Sometimes I want to go to graduate school orientation days with a giant poster and a bullhorn to shout: Do your work, but take breaks!!
Even if you don’t care what others think–which is good–I’m glad to know you’ve taken a break and are going to take it slower with this final push. You were working insanely hard, my friend. Humans can only take so much before we begin to break down–which you did. (Gosh, your blood pressure/weight examples are perfect indicators.)
I, as least, support you whatever your pace. I just support you period. End of story. However, you proceed, I’ll be here cheering for you.
Hehe, well, I should revise my statement.
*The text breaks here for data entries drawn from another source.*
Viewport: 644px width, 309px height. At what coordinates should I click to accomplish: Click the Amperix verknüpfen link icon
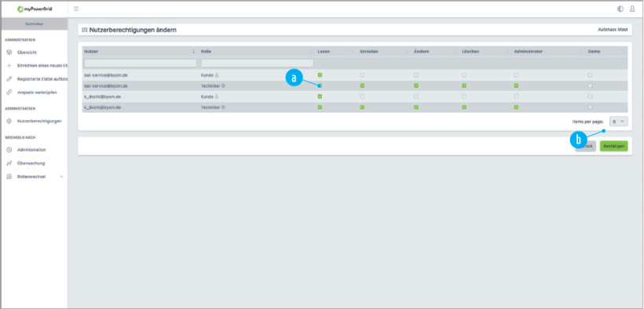9,93
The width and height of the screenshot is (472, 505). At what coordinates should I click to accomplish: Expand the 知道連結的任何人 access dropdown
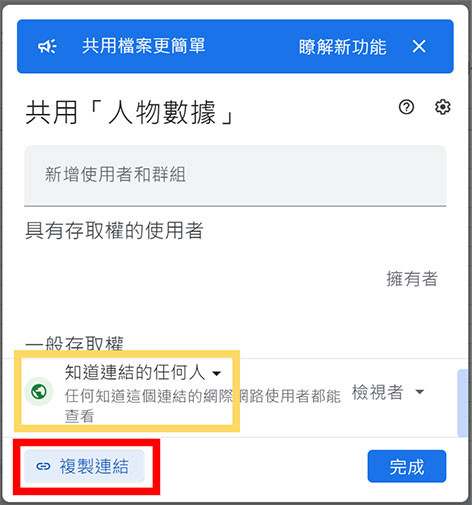(x=143, y=372)
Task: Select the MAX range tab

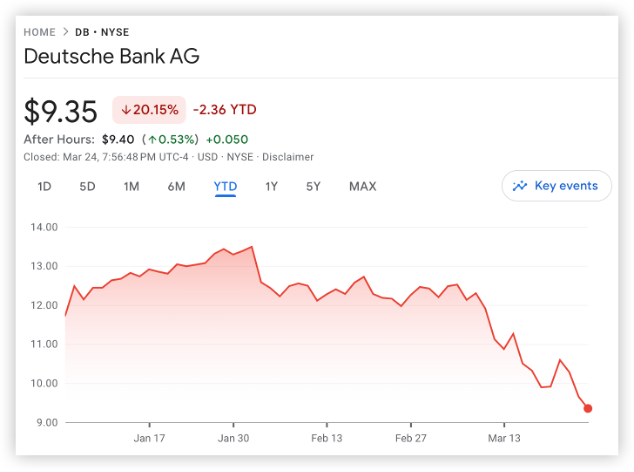Action: pos(362,186)
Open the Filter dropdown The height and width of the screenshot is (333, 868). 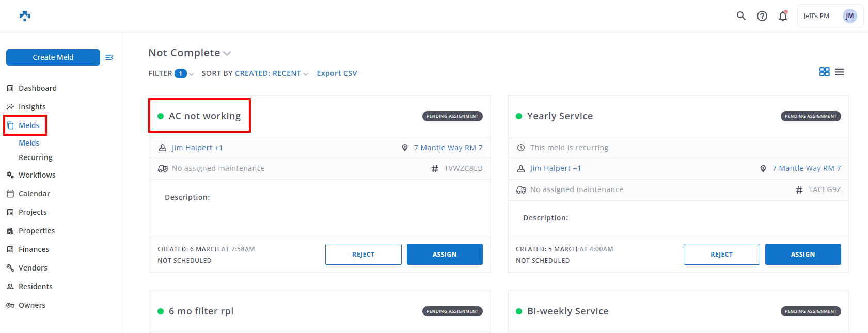(171, 73)
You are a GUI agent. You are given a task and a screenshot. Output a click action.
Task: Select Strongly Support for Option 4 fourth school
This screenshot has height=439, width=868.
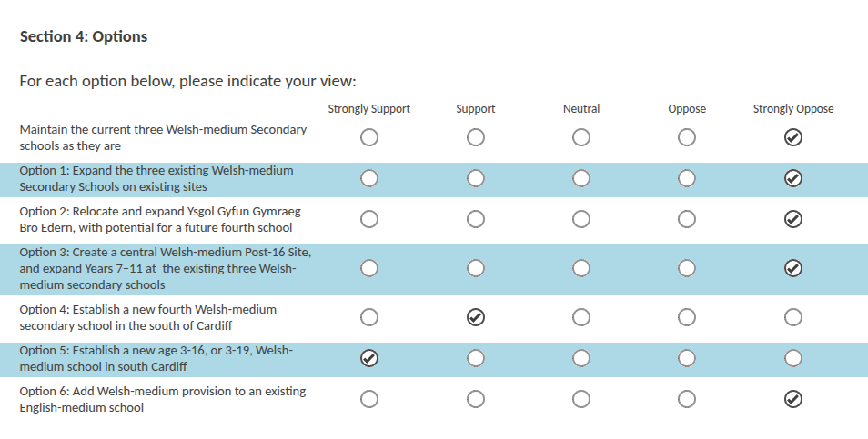pyautogui.click(x=369, y=317)
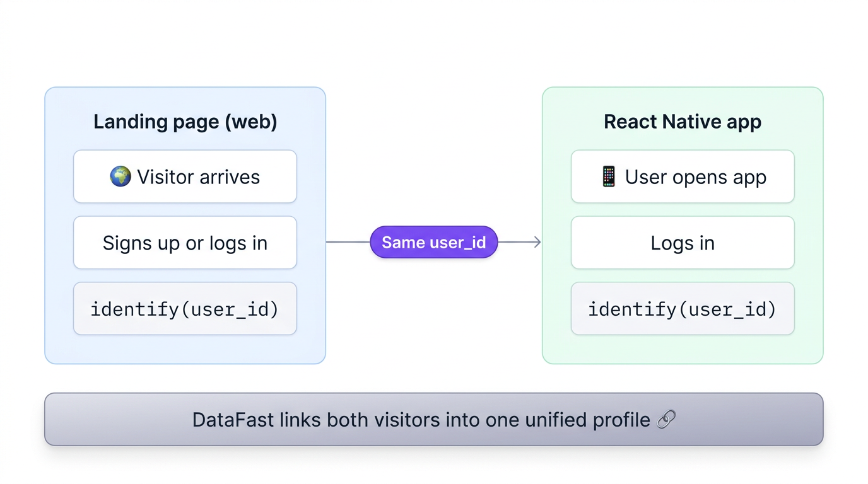Click the smartphone icon beside User opens app
868x484 pixels.
pos(609,176)
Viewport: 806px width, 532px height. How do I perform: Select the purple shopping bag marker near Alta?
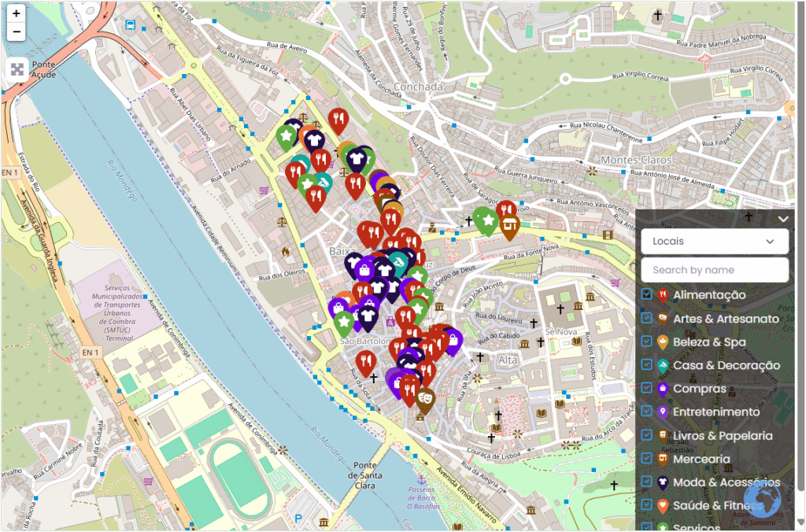point(453,340)
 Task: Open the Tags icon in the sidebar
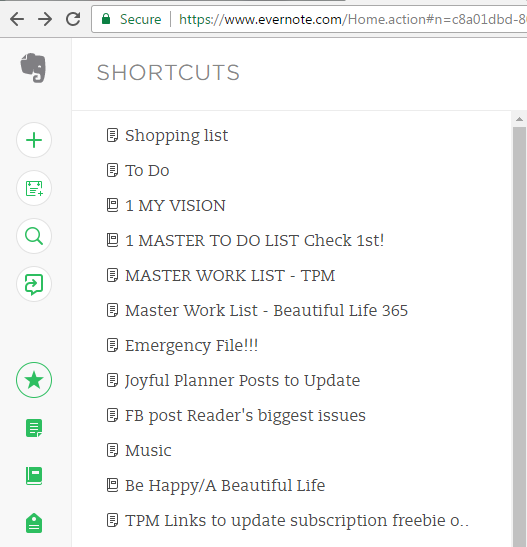click(x=34, y=523)
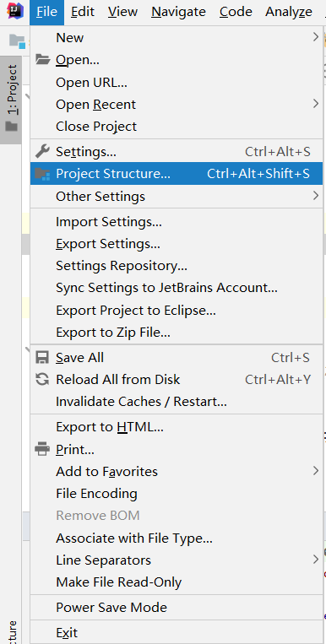The width and height of the screenshot is (326, 644).
Task: Click the Project Structure folder icon
Action: point(42,174)
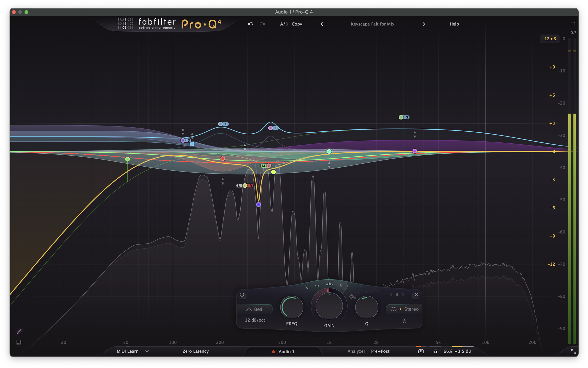Show the piano keyboard display
The width and height of the screenshot is (588, 368).
pos(19,342)
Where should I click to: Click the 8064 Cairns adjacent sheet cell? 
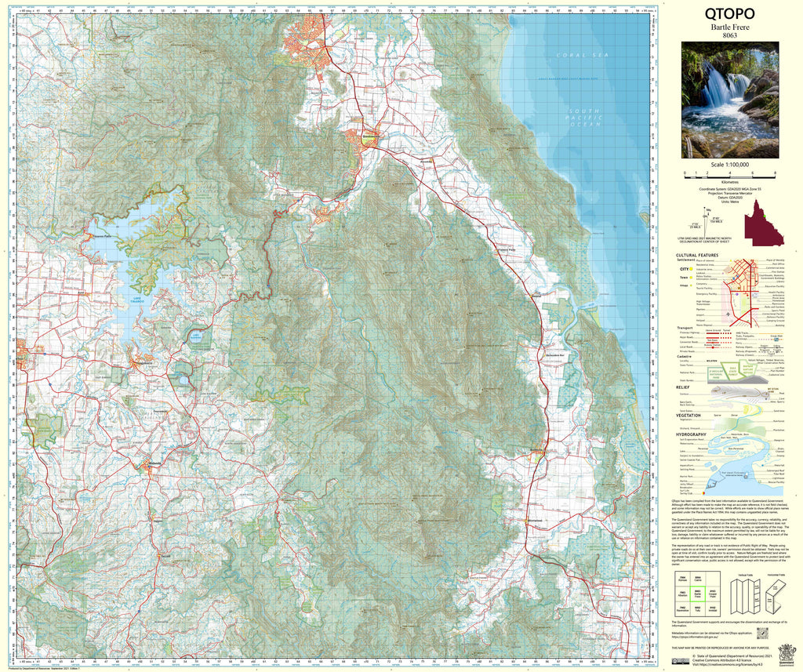(698, 579)
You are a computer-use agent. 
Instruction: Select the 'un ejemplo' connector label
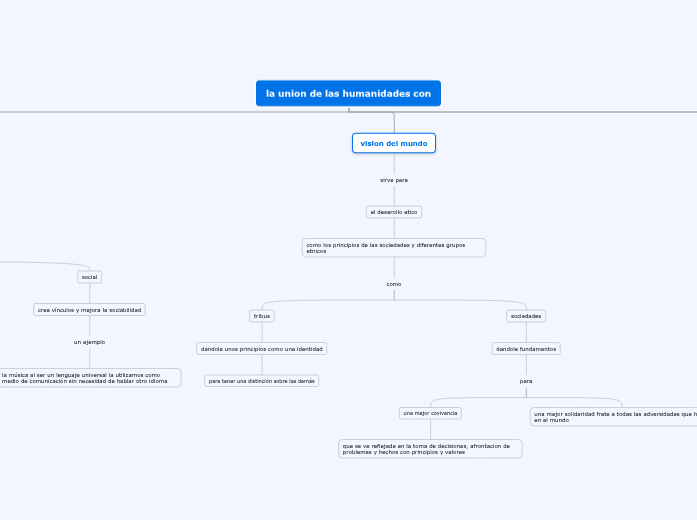click(90, 342)
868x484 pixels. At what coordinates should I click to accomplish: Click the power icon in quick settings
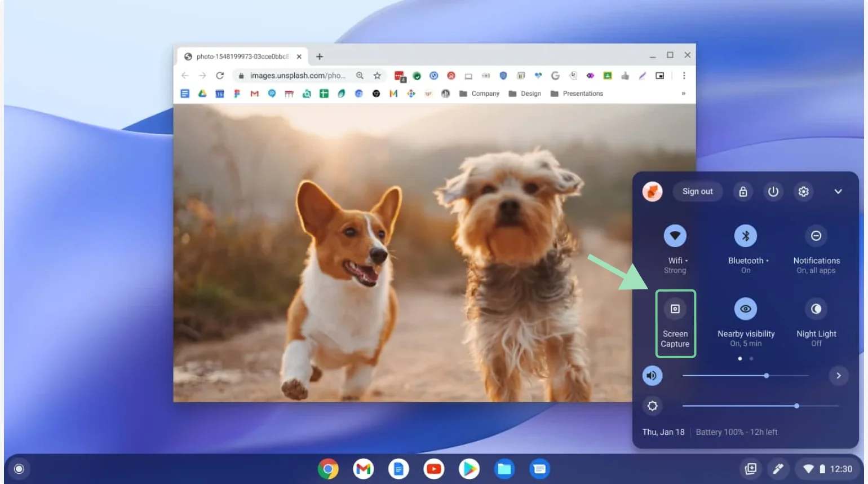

I don’t care if the haters are gonna hate. I definitely care about the love! 🙂 Thanks for being such a big support, Kathy! It will all be over soon, and then it’ll be time to really celebrate. 🙂
Mama Hab is backkkkk!
It is a good thing to put your health first but I admire your hard work. I am not in a grad program but instead a retired teacher and just starting to fully realize that I need to focus on cleaning up some health issues before it’s too late, Writing for my own enjoyment and reflection has been helpful. I wish you all the best and good for you, it will get better.